_SOURCE EXTRACT_:

=======

Yuckert, 482 U.S. at 158, 107 S.Ct. at 2299. See also Yuckert v. Bowen, 841 F.2d 303 (9th Cir.1988). As noted by the Court of Appeals for the Ninth Circuit, the Secretary has issued ruling 85-28 which provides adjudicators with guidelines for interpreting Section 404.1520(c). Social Security Ruling 85-28, [1987 Rule Supp.] Social Sec.Rep.Serv. (West) 470 (SSR 85-28). Yuckert v. Bowen, 841 F.2d 303, 306 (9th Cir.1988). “The ruling states that an impairment is found not severe ... when medical evidence establishes only a slight abnormality or a combination of slight abnormalities which would have no more than a minimal effect on an individual’s ability to work.” Yuckert v. Bowen, 841 F.2d 303, 306 (9th Cir.1988) quoting SSR 85-28 (emphasis added).

Thus, the sequential evaluation process can be terminated at step two only in cases where there is no more than a minimal effect on the claimant’s ability to work. The correct standard was not utilized in this case.

=======

_INFORMATION SUPPLIED_:
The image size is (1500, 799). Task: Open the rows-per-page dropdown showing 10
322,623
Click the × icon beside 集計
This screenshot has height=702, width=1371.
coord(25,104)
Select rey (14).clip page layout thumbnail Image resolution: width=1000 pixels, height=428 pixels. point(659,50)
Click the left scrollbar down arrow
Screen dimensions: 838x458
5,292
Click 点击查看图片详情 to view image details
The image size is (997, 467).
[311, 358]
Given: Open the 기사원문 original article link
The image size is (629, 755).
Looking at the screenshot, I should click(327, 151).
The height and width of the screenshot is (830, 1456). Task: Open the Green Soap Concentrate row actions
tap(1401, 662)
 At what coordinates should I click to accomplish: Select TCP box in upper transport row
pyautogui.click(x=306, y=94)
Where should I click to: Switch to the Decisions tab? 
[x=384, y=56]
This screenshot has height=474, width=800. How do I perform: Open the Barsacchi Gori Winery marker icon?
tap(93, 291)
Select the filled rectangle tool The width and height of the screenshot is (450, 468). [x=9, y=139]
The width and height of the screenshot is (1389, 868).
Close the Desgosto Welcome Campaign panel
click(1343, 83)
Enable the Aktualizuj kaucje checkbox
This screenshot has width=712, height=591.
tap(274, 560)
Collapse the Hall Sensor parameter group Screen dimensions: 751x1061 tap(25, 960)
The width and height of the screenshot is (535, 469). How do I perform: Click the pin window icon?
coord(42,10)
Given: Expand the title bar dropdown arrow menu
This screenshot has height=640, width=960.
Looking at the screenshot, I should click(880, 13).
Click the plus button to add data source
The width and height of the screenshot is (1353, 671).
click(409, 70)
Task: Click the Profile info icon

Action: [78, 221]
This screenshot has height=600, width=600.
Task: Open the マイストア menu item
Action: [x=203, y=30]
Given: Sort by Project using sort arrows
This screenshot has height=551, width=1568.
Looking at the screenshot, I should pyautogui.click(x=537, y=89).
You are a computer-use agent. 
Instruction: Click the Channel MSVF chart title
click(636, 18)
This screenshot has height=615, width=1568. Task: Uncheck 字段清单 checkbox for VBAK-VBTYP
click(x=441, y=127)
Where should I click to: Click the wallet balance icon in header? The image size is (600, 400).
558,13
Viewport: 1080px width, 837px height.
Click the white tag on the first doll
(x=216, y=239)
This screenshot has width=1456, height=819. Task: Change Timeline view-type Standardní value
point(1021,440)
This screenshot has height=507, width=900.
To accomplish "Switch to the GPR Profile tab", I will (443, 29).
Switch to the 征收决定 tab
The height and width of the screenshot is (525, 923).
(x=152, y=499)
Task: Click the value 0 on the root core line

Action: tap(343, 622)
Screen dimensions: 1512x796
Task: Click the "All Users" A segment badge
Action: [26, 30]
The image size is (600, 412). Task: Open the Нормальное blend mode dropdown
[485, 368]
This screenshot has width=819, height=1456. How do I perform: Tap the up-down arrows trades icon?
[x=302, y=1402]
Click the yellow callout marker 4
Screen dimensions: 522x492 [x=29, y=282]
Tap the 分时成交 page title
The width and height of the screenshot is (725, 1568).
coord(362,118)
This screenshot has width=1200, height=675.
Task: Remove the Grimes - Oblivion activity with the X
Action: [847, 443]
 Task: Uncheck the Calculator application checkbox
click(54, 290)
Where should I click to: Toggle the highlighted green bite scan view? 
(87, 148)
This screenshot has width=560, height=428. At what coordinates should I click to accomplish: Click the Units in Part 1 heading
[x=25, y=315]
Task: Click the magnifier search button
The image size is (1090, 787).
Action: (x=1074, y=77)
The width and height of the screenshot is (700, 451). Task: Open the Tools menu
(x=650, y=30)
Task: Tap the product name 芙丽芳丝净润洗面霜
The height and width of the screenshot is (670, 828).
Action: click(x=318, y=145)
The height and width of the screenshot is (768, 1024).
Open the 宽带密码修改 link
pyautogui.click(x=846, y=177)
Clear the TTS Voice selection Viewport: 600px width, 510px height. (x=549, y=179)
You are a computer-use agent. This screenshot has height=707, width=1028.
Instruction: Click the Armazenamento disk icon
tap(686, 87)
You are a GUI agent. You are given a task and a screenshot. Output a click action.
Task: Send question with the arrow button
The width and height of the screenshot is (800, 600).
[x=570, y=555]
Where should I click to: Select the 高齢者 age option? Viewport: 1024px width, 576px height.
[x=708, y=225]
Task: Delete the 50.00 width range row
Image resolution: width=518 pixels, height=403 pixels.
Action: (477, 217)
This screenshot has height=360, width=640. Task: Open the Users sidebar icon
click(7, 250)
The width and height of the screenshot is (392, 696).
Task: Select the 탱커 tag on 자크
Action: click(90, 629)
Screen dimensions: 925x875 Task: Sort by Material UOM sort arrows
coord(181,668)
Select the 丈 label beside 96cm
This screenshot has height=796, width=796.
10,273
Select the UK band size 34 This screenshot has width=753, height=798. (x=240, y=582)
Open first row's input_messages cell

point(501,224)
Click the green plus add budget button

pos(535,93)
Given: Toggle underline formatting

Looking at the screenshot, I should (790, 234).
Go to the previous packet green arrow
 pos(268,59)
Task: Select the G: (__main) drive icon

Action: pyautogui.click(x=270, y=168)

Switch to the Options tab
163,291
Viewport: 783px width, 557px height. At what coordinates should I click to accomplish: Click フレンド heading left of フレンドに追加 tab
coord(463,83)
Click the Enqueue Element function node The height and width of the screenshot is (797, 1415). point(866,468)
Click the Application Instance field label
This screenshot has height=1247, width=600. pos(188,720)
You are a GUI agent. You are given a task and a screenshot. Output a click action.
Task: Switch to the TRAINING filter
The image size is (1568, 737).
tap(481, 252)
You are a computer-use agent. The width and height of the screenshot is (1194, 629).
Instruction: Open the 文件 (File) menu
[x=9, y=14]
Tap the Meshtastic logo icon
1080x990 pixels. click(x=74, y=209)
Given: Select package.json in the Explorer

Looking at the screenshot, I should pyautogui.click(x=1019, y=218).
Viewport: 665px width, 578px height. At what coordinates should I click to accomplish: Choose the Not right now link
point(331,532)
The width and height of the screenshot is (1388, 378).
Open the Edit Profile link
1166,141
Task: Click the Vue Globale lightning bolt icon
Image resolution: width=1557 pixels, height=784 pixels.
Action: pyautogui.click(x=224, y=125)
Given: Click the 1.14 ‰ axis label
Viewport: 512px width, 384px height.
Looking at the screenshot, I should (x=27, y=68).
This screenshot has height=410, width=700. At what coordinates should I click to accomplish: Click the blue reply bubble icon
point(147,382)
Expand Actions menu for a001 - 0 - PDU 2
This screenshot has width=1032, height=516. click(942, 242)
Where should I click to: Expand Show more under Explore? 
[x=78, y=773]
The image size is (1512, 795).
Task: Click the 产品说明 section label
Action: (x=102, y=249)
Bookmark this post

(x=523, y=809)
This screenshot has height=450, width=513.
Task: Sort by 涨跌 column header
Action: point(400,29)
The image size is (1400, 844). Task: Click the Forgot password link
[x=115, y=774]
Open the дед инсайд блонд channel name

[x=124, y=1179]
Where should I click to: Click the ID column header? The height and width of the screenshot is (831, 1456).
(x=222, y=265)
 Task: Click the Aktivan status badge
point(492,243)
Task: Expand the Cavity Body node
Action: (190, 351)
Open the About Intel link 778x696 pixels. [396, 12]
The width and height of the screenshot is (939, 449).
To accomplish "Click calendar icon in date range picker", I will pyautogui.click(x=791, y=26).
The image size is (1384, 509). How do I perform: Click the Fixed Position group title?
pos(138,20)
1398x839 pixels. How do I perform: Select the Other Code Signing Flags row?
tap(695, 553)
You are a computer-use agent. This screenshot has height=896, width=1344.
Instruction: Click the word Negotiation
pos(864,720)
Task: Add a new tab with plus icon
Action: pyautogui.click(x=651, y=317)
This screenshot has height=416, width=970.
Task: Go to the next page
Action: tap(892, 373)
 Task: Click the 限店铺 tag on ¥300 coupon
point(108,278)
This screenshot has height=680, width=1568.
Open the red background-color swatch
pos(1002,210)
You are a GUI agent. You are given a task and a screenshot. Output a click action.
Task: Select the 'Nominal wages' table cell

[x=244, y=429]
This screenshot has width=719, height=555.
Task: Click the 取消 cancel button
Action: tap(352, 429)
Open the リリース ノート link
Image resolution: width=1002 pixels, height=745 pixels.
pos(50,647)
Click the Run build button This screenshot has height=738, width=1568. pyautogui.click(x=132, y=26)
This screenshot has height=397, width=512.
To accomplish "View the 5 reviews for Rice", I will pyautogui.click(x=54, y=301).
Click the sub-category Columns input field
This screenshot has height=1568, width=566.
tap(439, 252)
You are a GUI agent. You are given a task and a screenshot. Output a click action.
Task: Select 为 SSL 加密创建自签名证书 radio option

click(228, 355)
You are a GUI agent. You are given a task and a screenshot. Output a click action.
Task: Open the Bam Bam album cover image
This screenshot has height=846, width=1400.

=======

_EXERCISE DESCRIPTION_: Please transcribe the passage on the step-two severity standard above, from "Yuckert, 482 U.S." up to and including "85-28 (emphasis added).".

_EXERCISE RESULT_:
Yuckert, 482 U.S. at 158, 107 S.Ct. at 2299. See also Yuckert v. Bowen, 841 F.2d 303 (9th Cir.1988). As noted by the Court of Appeals for the Ninth Circuit, the Secretary has issued ruling 85-28 which provides adjudicators with guidelines for interpreting Section 404.1520(c). Social Security Ruling 85-28, [1987 Rule Supp.] Social Sec.Rep.Serv. (West) 470 (SSR 85-28). Yuckert v. Bowen, 841 F.2d 303, 306 (9th Cir.1988). “The ruling states that an impairment is found not severe ... when medical evidence establishes only a slight abnormality or a combination of slight abnormalities which would have no more than a minimal effect on an individual’s ability to work.” Yuckert v. Bowen, 841 F.2d 303, 306 (9th Cir.1988) quoting SSR 85-28 (emphasis added).